_Required actions:_
a - Answer each question from the ozone lidar abstract, marking your answers (i) to (iii):
(i) What gas fills the Raman cell?
(ii) What are the diameters of the two receiving telescopes?
(iii) What was the average ozone column amount within 1–6 km from January to March?
b - Decide whether each statement agrees with the ozone lidar abstract. Answer yes or no, and quote the words that settle it.
(i) The DIAL system observed 44 ozone profiles over Saga in 2012.
(ii) MRI-CCM2 predicted the high ozone mixing ratios near 2 km altitude on 5 May and 11 May.
(iii) Ozone column amounts rose from mid-July through August.

Abstract

Abstract. We have improved an ozone DIfferential Absorption Lidar (DIAL) system, originally developed in March 2010. The improved DIAL system consists of a Nd:YAG laser and a 2 m Raman cell filled with 8.1 × 105 Pa of CO2 gas which generate four Stokes lines (276, 287, 299, and 312 nm) of stimulated Raman scattering, and two receiving telescopes with diameters of 49 and 10 cm. Using this system, 44 ozone profiles were observed in the 1–6 km altitude range over Saga (33.24° N, 130.29° E) in 2012. High-ozone layers were observed at around 2 km altitude during April and May. Ozone column amounts within the 1–6 km altitude range were almost constant (19.1 DU on average) from January to March, and increased to 26.7 DU from late April to July. From mid-July through August, ozone column amounts decreased greatly to 14.3 DU because of exchanges of continental and maritime air masses. Then in mid-September they increased again to 22.1 DU within 1−6 km, and subsequently decreased slowly to 17.3 DU, becoming almost constant by December. The Meteorological Research Institute's chemistry–climate model version 2 (MRI-CCM2) successfully predicted most of these ozone variations with the following exceptions. MRI-CCM2 could not predict the high-ozone volume mixing ratios measured at around 2 km altitude on 5 May and 11 May, possibly in part because emissions were assumed in the model to be constant (climatological data were used). Ozone volume mixing ratios predicted by MRI-CCM2 were low in the 2–6 km range on 7 July and high in the 1–4 km range on 19 July compared with those measured by DIAL.

_Information given:_
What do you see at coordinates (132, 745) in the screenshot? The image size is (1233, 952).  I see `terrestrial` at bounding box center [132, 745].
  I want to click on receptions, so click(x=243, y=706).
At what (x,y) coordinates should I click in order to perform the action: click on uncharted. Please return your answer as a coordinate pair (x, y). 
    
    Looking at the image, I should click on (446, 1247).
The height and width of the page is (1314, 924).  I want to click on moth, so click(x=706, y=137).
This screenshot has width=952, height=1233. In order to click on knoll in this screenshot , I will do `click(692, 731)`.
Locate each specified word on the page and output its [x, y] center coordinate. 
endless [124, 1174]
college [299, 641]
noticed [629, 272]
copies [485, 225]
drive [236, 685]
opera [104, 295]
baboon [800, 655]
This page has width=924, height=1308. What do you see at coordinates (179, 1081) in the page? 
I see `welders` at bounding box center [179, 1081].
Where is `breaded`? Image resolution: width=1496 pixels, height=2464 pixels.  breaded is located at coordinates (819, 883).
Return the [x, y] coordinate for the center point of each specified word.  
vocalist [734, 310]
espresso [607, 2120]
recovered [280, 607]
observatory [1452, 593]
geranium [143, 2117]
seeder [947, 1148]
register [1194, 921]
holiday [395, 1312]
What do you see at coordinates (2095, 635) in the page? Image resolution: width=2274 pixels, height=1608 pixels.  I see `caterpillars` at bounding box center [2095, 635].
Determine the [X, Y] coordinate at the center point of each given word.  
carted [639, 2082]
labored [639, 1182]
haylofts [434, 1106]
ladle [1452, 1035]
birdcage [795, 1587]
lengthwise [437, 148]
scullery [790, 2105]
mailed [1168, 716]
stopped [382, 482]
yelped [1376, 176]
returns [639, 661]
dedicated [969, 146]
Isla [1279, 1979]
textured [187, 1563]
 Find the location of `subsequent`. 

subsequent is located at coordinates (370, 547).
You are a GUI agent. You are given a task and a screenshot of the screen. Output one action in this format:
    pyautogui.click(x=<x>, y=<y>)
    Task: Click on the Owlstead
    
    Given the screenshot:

_Answers for the tasks:_
a -
(i) CO2
(ii) 49 cm and 10 cm
(iii) 19.1 DU

b -
(i) Yes: "44 ozone profiles were observed in the 1–6 km altitude range over Saga (33.24° N, 130.29° E) in 2012"
(ii) No: "MRI-CCM2 could not predict the high-ozone volume mixing ratios measured at around 2 km altitude on 5 May and 11 May"
(iii) No: "From mid-July through August, ozone column amounts decreased greatly to 14.3 DU"